Theresa May told MPs and the country this week that we have no choice but to conclude Russia’s culpability for the nerve-agent attack – reportedly ‘Novichok’ – in Salisbury.

She based this claim on the idea that there are only two possible alternatives – either Russia committed the attack, or Russia ‘lost control’ of its chemical weapons. And, since the beastly Russians had only responded with sarcasm (!) to her demand that they pick one of her binary options, there was no alternative conclusion other than that the Russian state was culpable“:




This claim – that the only realistic answer to the provenance of the nerve agent attack is the Russian state, with a minute possibility that the Russian state negligently lost some ‘Novichok’ – has been treated as fact by the mainstream media, including the BBC News channel, as well as, to their shame, by Labour ‘moderates’.

None of them have any excuse.

A simple search for relevant keywords will immediately turn up the fact that – according to the BBC among other sources – there was another country that held major stocks of nerve agents.
Including ‘novichoks’.

◆ GIVEN RECORDS
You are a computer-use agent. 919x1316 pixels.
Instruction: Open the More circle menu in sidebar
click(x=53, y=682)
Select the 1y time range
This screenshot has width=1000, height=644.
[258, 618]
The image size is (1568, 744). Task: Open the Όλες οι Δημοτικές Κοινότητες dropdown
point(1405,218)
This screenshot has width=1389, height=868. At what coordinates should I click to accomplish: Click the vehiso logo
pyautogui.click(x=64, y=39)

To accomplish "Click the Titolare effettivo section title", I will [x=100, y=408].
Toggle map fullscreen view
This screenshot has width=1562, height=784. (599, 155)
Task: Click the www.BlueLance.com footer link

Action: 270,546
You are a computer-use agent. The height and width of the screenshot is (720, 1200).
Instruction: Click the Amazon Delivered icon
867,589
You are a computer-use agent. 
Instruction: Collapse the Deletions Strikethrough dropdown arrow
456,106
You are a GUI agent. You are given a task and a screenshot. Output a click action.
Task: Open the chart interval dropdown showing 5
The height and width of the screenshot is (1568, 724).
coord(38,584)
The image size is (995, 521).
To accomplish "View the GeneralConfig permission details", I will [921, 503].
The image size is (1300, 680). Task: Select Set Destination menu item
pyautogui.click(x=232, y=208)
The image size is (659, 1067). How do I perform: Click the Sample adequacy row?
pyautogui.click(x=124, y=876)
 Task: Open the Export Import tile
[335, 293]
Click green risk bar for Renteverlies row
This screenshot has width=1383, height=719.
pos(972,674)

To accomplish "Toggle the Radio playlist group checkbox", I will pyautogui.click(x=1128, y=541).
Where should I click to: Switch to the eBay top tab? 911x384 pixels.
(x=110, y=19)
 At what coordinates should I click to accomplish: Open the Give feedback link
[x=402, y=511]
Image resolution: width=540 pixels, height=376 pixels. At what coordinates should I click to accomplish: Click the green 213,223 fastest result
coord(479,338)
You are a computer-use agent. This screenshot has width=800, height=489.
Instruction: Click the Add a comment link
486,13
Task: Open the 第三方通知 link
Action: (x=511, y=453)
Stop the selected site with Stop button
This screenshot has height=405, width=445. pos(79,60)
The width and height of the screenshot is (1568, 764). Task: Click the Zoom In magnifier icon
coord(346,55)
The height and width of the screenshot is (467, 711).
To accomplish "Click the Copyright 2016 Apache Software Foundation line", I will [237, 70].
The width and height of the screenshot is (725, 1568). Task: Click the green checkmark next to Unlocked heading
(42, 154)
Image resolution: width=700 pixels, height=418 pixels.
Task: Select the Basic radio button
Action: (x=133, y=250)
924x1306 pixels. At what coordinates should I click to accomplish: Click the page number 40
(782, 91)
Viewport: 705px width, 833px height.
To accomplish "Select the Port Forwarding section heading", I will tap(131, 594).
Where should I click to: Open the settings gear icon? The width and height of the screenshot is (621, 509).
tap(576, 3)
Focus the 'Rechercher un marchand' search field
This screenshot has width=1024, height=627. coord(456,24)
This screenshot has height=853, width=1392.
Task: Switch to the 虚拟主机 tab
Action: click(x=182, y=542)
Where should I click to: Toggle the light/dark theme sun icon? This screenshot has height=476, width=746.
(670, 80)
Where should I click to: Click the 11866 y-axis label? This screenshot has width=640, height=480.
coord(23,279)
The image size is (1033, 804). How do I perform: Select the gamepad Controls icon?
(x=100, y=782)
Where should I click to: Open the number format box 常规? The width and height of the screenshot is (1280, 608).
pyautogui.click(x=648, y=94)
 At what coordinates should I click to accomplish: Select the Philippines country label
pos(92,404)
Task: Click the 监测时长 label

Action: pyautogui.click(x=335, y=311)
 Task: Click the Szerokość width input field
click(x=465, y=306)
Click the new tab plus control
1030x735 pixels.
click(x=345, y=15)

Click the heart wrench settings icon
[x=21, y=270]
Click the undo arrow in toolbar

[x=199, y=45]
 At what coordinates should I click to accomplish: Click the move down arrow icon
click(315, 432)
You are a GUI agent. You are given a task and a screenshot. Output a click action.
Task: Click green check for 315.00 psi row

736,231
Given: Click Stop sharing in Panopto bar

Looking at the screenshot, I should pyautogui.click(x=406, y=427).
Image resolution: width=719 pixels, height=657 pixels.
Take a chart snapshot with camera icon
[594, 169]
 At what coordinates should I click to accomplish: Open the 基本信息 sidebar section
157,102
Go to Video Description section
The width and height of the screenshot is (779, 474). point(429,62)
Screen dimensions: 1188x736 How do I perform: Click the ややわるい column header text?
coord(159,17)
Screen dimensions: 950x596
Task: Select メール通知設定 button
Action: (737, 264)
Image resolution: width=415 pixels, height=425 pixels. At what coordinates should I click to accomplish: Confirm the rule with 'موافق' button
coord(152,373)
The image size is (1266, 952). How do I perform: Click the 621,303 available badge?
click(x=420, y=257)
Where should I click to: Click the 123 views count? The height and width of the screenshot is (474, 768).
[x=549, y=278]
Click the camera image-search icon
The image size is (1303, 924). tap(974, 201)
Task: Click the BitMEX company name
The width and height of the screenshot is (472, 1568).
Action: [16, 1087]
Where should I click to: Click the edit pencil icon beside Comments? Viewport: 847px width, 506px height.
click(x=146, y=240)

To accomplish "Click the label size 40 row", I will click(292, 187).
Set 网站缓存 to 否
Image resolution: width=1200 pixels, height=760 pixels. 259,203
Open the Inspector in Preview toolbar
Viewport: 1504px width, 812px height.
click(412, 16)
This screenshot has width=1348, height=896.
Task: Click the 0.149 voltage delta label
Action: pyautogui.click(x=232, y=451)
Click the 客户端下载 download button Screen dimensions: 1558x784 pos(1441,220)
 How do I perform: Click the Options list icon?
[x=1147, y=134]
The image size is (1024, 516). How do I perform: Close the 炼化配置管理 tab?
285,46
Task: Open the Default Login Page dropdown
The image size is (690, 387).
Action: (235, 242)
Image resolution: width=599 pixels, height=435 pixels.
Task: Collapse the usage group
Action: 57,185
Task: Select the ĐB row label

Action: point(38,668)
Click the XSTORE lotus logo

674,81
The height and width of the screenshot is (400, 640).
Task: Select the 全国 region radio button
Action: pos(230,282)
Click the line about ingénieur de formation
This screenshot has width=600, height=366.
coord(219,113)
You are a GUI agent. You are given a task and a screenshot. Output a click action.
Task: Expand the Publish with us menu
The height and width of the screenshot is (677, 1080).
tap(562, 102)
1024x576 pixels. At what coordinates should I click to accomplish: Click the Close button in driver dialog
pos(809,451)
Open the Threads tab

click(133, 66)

◆ WHAT YOU WILL DO
[A] Answer from the Salisbury nerve-agent excerpt:
(i) To whom did Theresa May make her statement this week?
(ii) What were the two possible alternatives on which she based her claim?
(iii) Which news channel is named as having treated the claim as fact?
[B] Reproduce the part of the Salisbury nerve-agent excerpt that begins at the words "None of them" and stops after "of nerve agents.".
The rows have no connection to the Salisbury nerve-agent excerpt.

◆ SOLVED PROBLEMS
[A]
(i) MPs and the country.
(ii) Either Russia committed the attack, or Russia "lost control" of its chemical weapons.
(iii) The BBC News channel.

[B]
None of them have any excuse.

A simple search for relevant keywords will immediately turn up the fact that – according to the BBC among other sources – there was another country that held major stocks of nerve agents.